Vibration→Rotation Energy Transfer in Hydrogen Chloride

Abstract

A pulsed HCl chemical laser source has been used to carry out laser-excited vibrational fluorescence experiments on HCl and mixtures of HCl with DCl, n-H2, p-H2, rare gases, and H2O. The following cross sections σA–B for vibrational deactivation of A by B at room temperature have been found: σHCl–HCl = (4.2 ± 0.4) × 10−19cm2, σDCl–DCl = (1.3 + 0.2, − 0.4) × 10−19cm2, σDCl–HCl = (2.9 ± 0.3) × 10−19cm2, σHCl–n-H2 = σHCl–p-H2 = (2.9 ± 0.5) × 10−20cm2, σHCl–rare gas < 10−21cm2, and σHCl–H2O = (2 ± 1) × 10−16cm2. The cross sections for HCl–HCl and DCl–DCl are about 16 times larger than predicted by linear extrapolation of the shock tube data between 2000° and 1000°K on a log σ vs T−1/3 plot.
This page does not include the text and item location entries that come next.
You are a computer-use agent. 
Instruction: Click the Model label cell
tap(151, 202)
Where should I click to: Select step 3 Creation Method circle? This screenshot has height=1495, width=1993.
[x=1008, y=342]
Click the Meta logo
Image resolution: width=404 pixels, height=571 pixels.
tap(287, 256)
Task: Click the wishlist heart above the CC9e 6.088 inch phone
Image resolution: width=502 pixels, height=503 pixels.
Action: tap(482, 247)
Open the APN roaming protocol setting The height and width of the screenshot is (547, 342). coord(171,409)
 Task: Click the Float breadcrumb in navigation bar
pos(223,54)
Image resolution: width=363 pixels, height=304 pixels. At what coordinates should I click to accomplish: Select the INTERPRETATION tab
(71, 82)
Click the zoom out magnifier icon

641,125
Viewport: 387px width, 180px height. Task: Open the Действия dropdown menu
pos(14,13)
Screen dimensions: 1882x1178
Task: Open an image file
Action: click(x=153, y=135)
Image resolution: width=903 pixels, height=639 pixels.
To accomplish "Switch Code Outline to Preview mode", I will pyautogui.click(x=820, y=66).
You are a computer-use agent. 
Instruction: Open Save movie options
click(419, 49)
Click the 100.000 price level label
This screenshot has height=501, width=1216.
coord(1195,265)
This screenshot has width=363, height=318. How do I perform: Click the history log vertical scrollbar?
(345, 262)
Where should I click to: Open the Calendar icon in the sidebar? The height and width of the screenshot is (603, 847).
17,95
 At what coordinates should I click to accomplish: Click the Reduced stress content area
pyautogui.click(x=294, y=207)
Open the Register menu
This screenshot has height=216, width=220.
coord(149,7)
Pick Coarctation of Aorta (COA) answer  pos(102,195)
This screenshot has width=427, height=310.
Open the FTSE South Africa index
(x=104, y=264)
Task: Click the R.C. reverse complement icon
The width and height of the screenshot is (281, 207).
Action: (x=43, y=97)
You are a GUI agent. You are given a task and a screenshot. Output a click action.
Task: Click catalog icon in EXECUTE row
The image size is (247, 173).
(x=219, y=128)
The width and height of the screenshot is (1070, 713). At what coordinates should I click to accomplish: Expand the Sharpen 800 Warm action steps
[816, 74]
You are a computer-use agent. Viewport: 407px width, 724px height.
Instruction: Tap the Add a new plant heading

The isotopic changes in vibrational relaxation rates lead to the conclusions that: (1) Vibrational energy is transferred almost entirely into rotation in hydrogen chloride–hydrogen chloride collisions, and (2) for HCl–HCl and DCl–DCl collisions most of the vibrational energy is transferred into the rotation of the molecule which is initially vibrationally excited. A plausible explanation for these results is provided by the hydrogen-bonding interaction between two HCl molecules.